- **Texto de lectura**
::::::::

Tokio. Más de 13 millones de habitantes. Y más de 36 millones si contamos su área metropolitana. Te puedes hacer una idea de lo inmensa que es la capital de Japón. Y dentro de esa inmensidad aparece la dualidad.

Calles abarrotadas (literalmente) de gente. El cruce de Shibuya es conocido en el mundo entero por ser cruzado por un millón de personas diariamente. Sonidos ensordecedores en las calles comerciales. Dependientas dándote la bienvenida continuamente en los comercios añaden más ruido al que ya hay de por sí en las calles de Tokio. Pachinkos. Música a tope en las tiendas.

Y piensas, ¿esto es Japón? ¿Qué tiene que ver con los jardines zen, con el sushi, con los templos y con el pequeño caminar de las geishas? Mi amigo Wataru dice que Tokio no es Japón. ¿Pero cómo no lo va a ser con más de 36 millones de personas?

::::::::

- **Listado de entradas**

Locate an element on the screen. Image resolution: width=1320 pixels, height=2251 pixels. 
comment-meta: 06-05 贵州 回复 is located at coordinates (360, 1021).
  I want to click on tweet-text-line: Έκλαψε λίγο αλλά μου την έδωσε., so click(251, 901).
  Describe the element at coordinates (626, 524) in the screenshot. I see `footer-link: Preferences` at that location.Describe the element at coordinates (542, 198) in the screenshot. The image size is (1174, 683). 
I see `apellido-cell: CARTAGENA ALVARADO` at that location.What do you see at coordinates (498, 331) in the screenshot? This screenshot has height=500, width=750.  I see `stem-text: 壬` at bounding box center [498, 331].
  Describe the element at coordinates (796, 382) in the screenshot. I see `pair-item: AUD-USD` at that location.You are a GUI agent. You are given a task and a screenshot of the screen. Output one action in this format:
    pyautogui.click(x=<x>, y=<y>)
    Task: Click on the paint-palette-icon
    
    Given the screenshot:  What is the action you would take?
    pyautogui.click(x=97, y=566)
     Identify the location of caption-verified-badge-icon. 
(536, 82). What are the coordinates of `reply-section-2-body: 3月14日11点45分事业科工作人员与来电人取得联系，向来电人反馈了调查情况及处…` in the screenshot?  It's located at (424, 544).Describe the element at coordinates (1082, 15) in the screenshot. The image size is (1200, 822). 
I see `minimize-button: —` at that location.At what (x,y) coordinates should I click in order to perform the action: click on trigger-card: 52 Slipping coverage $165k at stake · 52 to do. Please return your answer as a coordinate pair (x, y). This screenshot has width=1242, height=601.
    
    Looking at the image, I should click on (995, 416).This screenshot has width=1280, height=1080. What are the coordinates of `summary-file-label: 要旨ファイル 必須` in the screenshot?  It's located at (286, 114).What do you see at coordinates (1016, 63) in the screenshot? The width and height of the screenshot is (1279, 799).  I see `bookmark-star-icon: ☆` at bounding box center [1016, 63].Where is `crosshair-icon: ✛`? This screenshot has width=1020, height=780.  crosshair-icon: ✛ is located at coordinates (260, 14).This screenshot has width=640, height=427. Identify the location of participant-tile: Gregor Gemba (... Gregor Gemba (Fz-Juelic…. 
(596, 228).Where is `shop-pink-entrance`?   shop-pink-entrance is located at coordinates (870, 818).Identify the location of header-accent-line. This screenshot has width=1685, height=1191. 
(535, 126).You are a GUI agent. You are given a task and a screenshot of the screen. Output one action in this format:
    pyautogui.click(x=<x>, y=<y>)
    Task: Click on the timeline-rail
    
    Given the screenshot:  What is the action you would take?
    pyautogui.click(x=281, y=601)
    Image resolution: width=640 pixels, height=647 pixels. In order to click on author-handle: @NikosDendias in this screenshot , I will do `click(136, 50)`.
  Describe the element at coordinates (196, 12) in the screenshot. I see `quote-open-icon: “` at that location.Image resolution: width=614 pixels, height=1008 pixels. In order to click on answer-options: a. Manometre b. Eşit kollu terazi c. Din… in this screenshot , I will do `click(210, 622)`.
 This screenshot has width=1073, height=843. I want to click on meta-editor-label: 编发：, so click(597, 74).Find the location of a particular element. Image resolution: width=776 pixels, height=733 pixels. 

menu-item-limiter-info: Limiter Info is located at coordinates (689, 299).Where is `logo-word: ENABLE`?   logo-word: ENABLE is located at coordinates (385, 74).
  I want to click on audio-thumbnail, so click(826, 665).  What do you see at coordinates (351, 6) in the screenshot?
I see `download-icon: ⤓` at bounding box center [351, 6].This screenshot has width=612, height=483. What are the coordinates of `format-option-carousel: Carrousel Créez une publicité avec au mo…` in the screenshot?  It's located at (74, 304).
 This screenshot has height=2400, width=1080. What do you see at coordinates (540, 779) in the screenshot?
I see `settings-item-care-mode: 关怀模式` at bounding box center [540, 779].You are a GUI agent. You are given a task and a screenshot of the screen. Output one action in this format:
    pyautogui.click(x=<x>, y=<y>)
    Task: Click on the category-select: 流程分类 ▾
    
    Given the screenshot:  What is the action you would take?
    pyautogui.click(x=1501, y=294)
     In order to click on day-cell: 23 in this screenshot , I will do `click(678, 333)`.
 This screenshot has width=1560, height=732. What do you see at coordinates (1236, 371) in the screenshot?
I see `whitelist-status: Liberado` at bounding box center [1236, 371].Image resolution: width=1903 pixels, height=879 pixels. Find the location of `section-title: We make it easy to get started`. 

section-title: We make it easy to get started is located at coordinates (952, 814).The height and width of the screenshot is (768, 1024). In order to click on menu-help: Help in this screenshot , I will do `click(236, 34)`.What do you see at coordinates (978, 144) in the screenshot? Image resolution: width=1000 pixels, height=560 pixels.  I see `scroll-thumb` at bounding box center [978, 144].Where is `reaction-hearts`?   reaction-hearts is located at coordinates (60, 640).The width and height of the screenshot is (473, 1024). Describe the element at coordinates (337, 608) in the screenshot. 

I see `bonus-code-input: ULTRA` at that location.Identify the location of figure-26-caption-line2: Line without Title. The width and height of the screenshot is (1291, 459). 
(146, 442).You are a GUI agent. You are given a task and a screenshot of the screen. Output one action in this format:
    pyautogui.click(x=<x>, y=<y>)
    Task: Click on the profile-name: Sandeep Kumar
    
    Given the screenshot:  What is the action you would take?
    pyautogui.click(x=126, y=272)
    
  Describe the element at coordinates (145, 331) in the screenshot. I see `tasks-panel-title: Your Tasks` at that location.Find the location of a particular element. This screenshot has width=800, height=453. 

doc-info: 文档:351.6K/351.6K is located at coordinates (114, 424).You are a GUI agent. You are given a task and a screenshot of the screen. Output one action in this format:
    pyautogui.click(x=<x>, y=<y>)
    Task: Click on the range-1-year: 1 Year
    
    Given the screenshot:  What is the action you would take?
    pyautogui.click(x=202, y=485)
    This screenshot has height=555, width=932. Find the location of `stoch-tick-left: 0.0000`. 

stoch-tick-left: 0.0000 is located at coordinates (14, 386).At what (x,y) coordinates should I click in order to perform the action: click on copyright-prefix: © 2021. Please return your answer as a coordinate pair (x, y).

::::::::

- **Qué debes hacer**
Por favor, transcribe completo el texto sobre Tokio sin cambiar nada. Los datos provienen de otra fuente.

- **Espacio de respuesta**
Tokio. Más de 13 millones de habitantes. Y más de 36 millones si contamos su área metropolitana. Te puedes hacer una idea de lo inmensa que es la capital de Japón. Y dentro de esa inmensidad aparece la dualidad.

Calles abarrotadas (literalmente) de gente. El cruce de Shibuya es conocido en el mundo entero por ser cruzado por un millón de personas diariamente. Sonidos ensordecedores en las calles comerciales. Dependientas dándote la bienvenida continuamente en los comercios añaden más ruido al que ya hay de por sí en las calles de Tokio. Pachinkos. Música a tope en las tiendas.

Y piensas, ¿esto es Japón? ¿Qué tiene que ver con los jardines zen, con el sushi, con los templos y con el pequeño caminar de las geishas? Mi amigo Wataru dice que Tokio no es Japón. ¿Pero cómo no lo va a ser con más de 36 millones de personas?